Home Lab - Incorporating Azure Stack as a Hybrid Cloud

In the previous post, we looked how my Home Lab was setup and now we can start putting it to good use! We are going to be looking at how we can leverage our virtualisation capabilities from the Home Lab and creating a hybrid cloud with Azure Stack!


To get started, we need to understand a couple of key things. First, what is Azure Stack? In short, Azure Stack allows for hybrid clouds to be built with close integration between the public Azure cloud and with an organisation's approved on-premise hardware.


Second, Azure Stack comes in three flavours: Azure Stack HCI, Azure Stack Edge, and Azure Stack Hub. Broadly speaking here are the purposes of each:

  • Azure Stack HCI: Azure Stack HCI allows you to deploy Windows and Linux-based virtualised and containerised workloads on a hyperconverged infrastructure (HCI) cluster in your own datacentre. In the context of software-defined technologies, the term hyper-convergence designates a system architecture that combines compute, storage, and networking resources by relying on software-based and hardware-based virtualization. Physical servers and their hardware components form a pool of resources, which you can arbitrarily allocate to individual server workloads. Illustrated by Microsoft:

  • Azure Stack Edge: Azure Stack Edge allows you to perform processing and ML-based inferencing of on-premises data and upload it to Azure by using a purpose-built, Microsoft-provided appliance residing in an on-premises location. In the simplest terms, you can think of Azure Stack Edge as a pre-built, specialized appliance that you can use to process and analyse data in edge locations and transfer it to Azure. Illustrated by Microsoft:

  • Azure Stack Hub: Azure Stack Hub is essentially Azure for on-premise deployments. It allows you to deploy a subset of IaaS and PaaS services available in the Azure public cloud into your own datacentre. These services include virtual machines, App Service web apps, API apps, and functions, SQL and MySQL databases, containers, Event Hubs, Key Vault, IoT Hubs, Service Fabric clusters, and Kubernetes clusters. Illustrated by Microsoft:

There is a a nice summarised comparison of the 3 options from Microsoft learn here.

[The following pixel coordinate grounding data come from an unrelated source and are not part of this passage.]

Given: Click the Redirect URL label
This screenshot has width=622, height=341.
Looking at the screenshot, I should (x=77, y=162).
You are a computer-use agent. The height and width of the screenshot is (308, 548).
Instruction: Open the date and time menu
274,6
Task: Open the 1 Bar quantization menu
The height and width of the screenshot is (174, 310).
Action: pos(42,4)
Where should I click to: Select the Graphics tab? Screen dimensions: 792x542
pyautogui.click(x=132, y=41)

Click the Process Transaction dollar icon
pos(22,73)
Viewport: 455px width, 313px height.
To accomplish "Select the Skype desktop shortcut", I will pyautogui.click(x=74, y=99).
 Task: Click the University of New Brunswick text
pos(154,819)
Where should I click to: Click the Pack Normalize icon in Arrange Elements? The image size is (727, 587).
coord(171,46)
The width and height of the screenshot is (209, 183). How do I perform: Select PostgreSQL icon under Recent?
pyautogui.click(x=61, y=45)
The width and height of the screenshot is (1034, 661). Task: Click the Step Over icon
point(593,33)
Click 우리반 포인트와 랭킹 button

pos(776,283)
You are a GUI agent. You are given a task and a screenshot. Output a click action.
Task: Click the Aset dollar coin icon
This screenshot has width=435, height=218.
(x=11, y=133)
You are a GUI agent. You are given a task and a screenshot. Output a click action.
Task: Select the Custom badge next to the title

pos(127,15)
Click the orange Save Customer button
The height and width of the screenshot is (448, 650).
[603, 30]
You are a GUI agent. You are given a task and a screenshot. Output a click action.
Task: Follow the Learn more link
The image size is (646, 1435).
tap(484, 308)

One other important element that sits atop these components is Azure Arc. Azure Arc is a set of technologies that offers a control plane over multi-cloud, hybrid, and on premise deployments and is complementary to Azure Stack. Further, Azure Arc enables you to manage and configure your Windows and Linux server machines and Kubernetes clusters that are hosted outside of Azure. Illustrated by Microsoft:

It is worth remembering that because Azure Arc operates in a hybrid cloud pattern, it relies on a Connected Machine agent to be installed and running on each VM/Cluster to provide telemetry back to Azure Arc. Visually, this has been presented by Microsoft as follows:

Now that we have some basics out of the way, in the next blog post, we are going to be preparing the deployment of Azure Stack HCI onto our Home Lab.